**DIRECTIONS**
Locate the string "Open" throughout the material and copy every line in which it occurs.
+++ MATERIAL SUPPLIED +++
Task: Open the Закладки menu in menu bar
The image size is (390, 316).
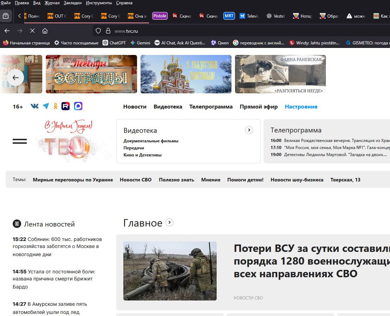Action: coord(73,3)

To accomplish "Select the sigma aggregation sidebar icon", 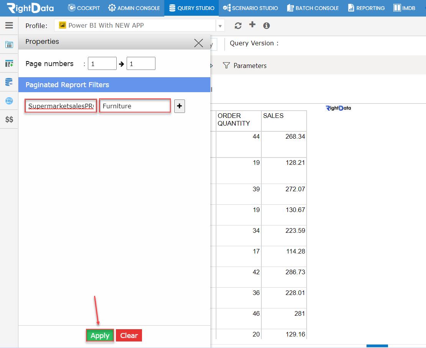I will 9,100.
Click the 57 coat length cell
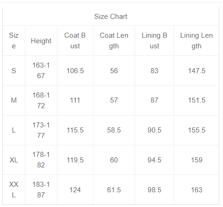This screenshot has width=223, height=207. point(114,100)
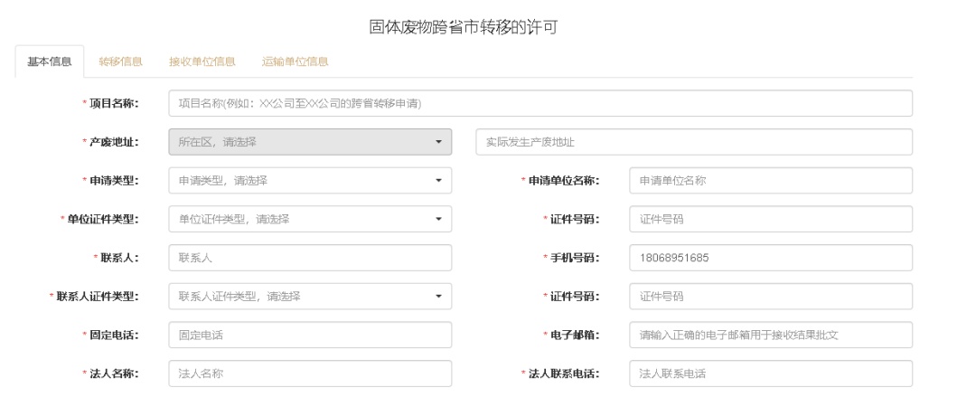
+++
+++ MATERIAL SUPPLIED +++
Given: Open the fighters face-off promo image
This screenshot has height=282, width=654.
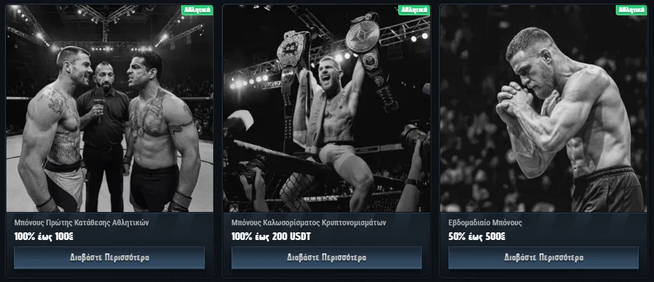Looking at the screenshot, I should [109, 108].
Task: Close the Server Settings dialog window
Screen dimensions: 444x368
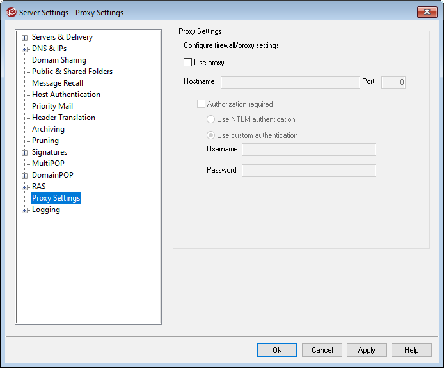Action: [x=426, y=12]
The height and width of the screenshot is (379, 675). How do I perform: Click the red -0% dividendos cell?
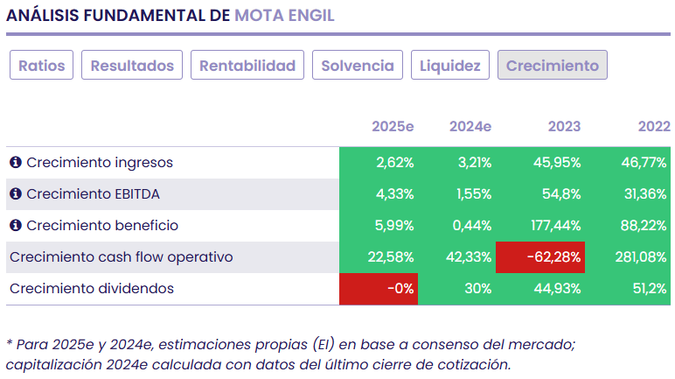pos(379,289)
+++
+++ MATERIAL SUPPLIED +++
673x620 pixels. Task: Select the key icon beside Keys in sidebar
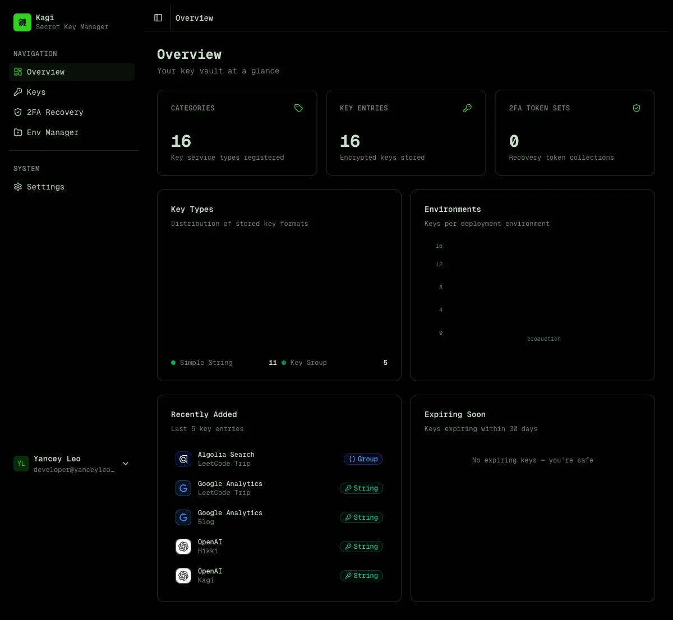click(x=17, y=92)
+++
**REPLY**
Task: Open the Закладки menu in menu bar
Given: Open the fighters face-off promo image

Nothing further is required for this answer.